Choose a method adapted to very young children, that is, one that’s easy, fun, colourful, with drawings, stories, and musical games, etc. You can even choose the method with your children, by taking them to a music store.

Parents who give their children the gift of a musical education start them out on a path that will enrich their lives in so many ways. Studying music develops discipline, hand-eye coordination, intelligence, and creates a skill that can bring happiness to both the performer and to all who listen.

Another reason it is easier for younger children to start piano lessons is the amount of available time they have to practice. Older kids and teenagers usually fill up their lives with other interests. A child who starts in first grade and gets in six years of piano by middle school is more likely to be advanced enough to want to stick with it even as life gets busier.
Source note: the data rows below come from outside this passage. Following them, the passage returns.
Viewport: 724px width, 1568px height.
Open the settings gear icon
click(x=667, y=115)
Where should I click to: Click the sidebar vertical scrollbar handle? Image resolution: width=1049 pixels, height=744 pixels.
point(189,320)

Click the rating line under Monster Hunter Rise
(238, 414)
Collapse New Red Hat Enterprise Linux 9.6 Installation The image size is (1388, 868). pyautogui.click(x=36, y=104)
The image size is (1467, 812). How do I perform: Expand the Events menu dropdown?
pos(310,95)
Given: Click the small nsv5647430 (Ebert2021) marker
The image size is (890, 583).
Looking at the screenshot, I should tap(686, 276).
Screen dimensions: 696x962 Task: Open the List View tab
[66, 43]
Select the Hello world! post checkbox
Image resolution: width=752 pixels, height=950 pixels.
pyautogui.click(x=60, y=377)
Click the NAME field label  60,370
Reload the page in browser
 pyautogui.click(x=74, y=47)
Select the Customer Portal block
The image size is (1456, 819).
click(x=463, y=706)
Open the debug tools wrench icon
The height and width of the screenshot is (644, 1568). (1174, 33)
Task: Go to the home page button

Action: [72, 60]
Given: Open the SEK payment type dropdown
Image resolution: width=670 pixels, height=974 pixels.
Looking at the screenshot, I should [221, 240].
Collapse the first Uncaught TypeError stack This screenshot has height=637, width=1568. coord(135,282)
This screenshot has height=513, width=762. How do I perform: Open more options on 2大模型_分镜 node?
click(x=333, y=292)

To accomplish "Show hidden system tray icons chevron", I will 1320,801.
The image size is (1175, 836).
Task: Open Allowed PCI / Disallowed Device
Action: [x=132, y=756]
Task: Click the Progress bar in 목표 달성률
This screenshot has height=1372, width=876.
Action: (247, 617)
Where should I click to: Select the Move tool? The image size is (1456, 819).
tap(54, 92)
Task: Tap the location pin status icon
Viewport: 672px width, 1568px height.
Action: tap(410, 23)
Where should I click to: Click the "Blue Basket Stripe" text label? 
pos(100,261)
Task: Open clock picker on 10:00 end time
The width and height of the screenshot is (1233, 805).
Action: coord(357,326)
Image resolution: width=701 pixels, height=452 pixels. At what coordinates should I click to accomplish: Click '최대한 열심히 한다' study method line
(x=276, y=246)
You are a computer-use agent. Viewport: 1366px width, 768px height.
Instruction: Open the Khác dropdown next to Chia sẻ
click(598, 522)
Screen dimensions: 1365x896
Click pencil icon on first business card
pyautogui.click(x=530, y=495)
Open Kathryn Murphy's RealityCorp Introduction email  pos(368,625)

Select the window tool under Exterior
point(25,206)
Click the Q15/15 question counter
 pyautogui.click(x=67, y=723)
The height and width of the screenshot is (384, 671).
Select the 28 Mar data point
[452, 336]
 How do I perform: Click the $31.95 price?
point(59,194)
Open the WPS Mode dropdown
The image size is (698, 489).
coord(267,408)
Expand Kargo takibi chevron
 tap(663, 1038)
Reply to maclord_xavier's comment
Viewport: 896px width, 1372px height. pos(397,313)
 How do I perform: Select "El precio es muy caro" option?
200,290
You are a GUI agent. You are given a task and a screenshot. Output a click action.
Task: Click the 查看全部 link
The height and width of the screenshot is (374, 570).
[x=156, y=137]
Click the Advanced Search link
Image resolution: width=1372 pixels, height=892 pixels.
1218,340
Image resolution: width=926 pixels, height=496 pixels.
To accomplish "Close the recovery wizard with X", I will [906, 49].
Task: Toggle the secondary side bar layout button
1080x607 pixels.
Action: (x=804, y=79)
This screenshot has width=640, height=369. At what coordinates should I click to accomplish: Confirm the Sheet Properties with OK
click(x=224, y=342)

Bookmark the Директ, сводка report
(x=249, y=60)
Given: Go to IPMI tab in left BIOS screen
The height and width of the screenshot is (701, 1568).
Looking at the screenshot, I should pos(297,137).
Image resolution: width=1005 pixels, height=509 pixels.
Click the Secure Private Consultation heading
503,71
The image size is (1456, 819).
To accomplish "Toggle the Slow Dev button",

You can find examples of children who started piano lessons at three years old. Other kids who start as late as ten or eleven can also become excellent professional pianists. Those who start later in their teens might not be ready to enter college as a piano major, but they can still get a lot of benefit. Anyone of any age who wants to learn, and puts in the hours of practice, can still reach a high level of skill and enjoyment.

For some children, starting after age eight will actually be better, depending on their interest and their maturity level. An older child who really wants to learn piano and puts in the time to practice can learn as quickly or even quicker than a younger child, especially a younger child who isn’t as dedicated.

As children get older, it is true that their hands and their brains gradually become less flexible, but their endurance, their will power, and their ability to focus will increase. I’ve had older children begin piano lessons and really surprise me by what they can accomplish in a short time.